Screenshot grounding data:
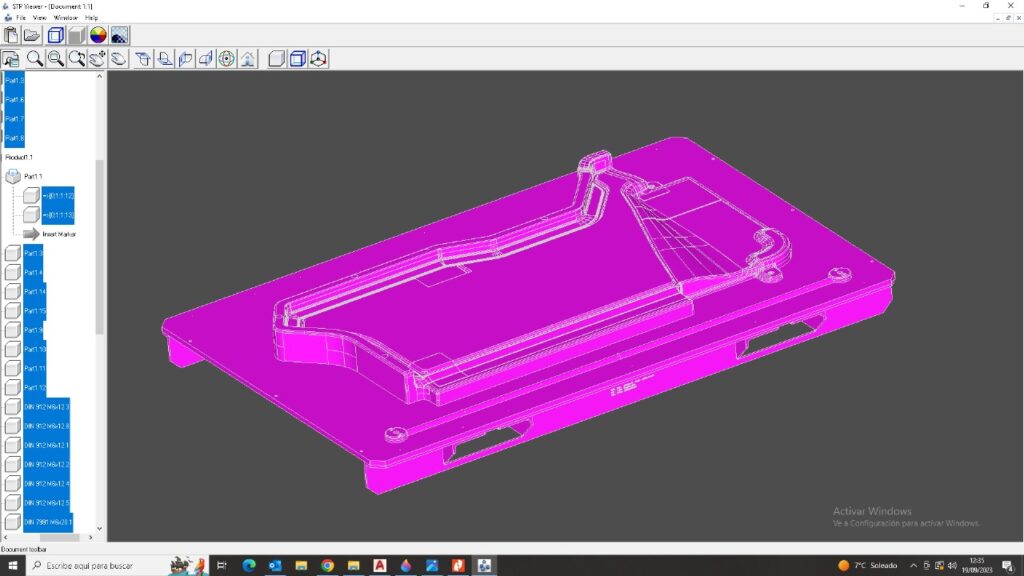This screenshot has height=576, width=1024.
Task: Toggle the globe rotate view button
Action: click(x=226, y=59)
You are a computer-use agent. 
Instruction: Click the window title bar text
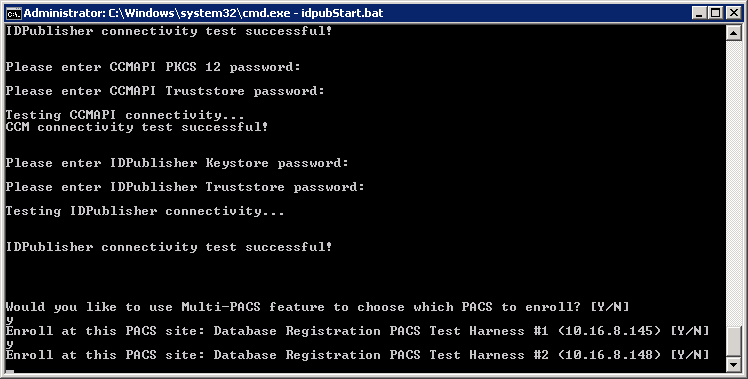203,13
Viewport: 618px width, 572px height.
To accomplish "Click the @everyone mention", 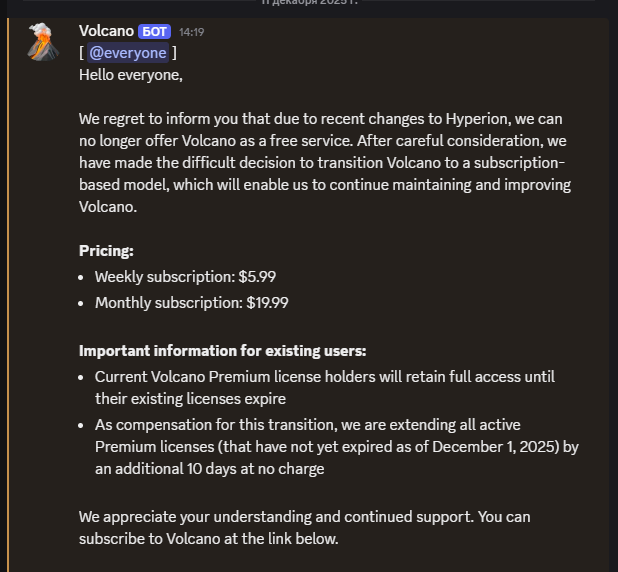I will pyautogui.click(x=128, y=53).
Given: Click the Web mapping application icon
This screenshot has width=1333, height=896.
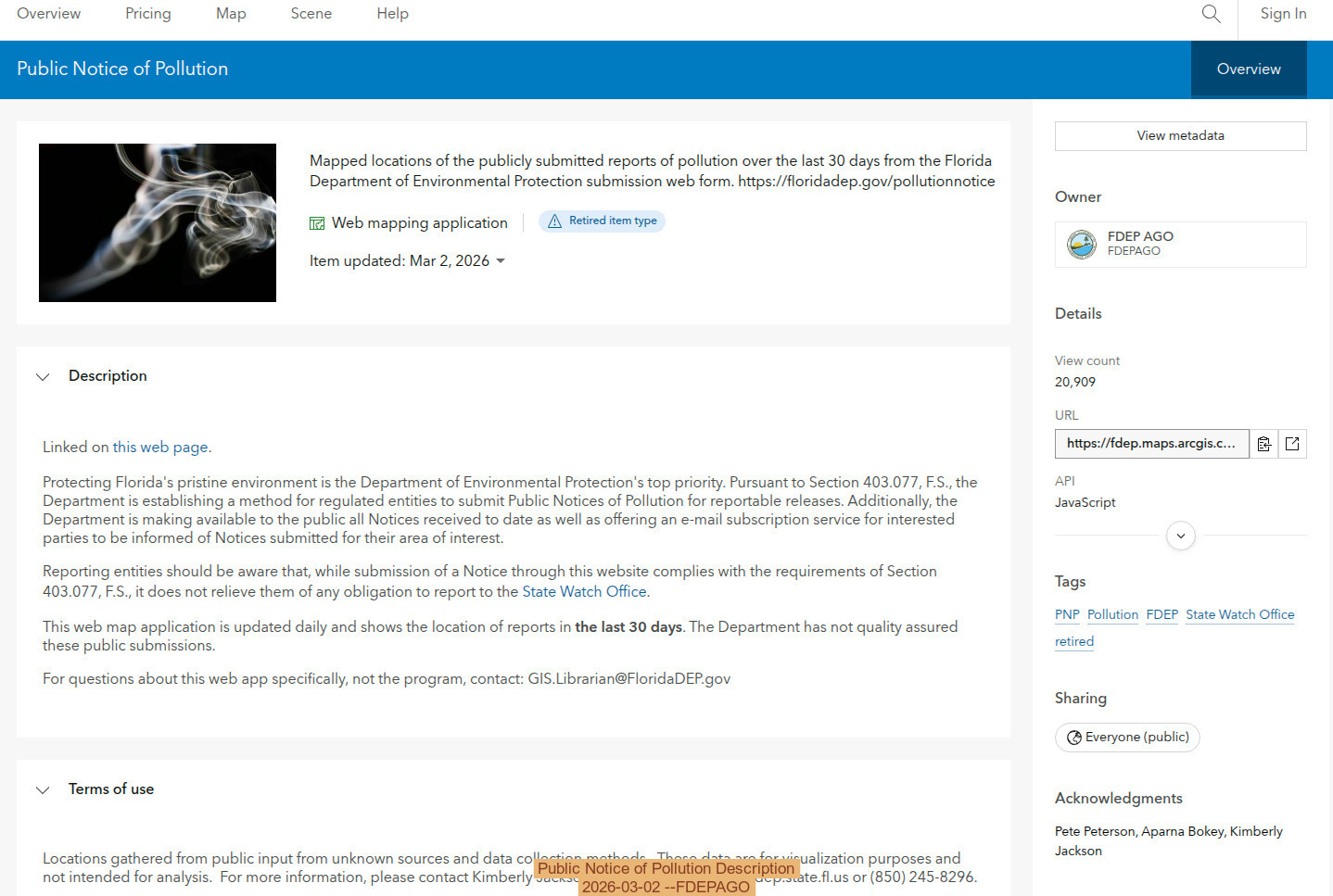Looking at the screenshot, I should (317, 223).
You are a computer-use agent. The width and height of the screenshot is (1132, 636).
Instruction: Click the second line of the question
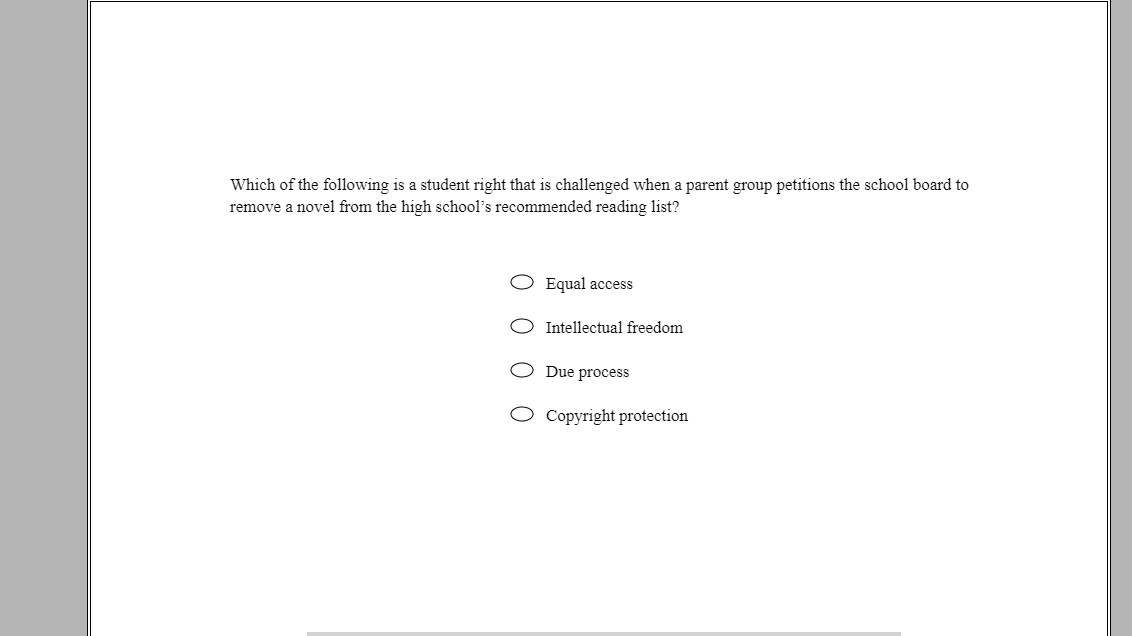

▶ **Problem to work on**
Find and copy each line above that includes the string "agent".

▶ **Finished exercise**
You are a computer-use agent. 
You are a computer-use agent. The width and height of the screenshot is (1132, 636).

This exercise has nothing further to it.